What is required –
The range starts at the line containing "المدونة (136, 33)" and ends at the last line of the records below. Reproduce those lines exactly.

Data section –
>>>

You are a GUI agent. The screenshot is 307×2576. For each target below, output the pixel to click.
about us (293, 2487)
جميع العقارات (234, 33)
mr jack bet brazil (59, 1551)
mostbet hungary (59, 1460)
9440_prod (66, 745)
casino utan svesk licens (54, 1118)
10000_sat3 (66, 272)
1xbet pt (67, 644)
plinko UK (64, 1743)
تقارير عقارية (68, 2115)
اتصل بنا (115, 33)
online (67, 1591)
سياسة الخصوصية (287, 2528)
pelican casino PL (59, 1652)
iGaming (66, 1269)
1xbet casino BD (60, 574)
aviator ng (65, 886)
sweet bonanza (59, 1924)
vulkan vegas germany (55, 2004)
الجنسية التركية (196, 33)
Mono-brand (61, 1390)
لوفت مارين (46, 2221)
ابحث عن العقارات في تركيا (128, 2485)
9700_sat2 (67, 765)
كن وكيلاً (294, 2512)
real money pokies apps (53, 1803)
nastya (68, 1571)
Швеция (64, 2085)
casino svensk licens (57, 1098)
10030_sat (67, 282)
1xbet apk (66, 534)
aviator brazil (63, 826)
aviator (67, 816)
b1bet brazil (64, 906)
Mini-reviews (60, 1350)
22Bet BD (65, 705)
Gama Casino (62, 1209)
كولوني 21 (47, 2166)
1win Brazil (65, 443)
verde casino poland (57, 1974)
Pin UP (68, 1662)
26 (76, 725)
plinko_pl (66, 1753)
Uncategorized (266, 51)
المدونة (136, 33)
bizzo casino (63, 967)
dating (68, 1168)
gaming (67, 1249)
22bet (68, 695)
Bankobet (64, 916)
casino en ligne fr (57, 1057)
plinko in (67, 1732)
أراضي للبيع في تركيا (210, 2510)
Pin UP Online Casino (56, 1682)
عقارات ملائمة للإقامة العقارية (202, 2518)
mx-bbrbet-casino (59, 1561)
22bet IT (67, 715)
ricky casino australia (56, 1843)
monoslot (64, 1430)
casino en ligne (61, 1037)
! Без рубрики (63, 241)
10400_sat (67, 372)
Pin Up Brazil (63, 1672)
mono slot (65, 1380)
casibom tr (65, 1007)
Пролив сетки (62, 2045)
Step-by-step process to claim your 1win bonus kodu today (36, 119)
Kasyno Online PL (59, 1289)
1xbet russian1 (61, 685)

<<<

Output –
المدونة (136, 33)
bizzo casino (63, 967)
dating (68, 1168)
gaming (67, 1249)
22bet (68, 695)
Bankobet (64, 916)
casino en ligne fr (57, 1057)
plinko in (67, 1732)
أراضي للبيع في تركيا (210, 2510)
Pin UP Online Casino (56, 1682)
عقارات ملائمة للإقامة العقارية (202, 2518)
mx-bbrbet-casino (59, 1561)
22bet IT (67, 715)
ricky casino australia (56, 1843)
monoslot (64, 1430)
casino en ligne (61, 1037)
! Без рубрики (63, 241)
10400_sat (67, 372)
Pin Up Brazil (63, 1672)
mono slot (65, 1380)
casibom tr (65, 1007)
Пролив сетки (62, 2045)
Step-by-step process to claim your 1win bonus kodu today (36, 119)
Kasyno Online PL (59, 1289)
1xbet russian1 (61, 685)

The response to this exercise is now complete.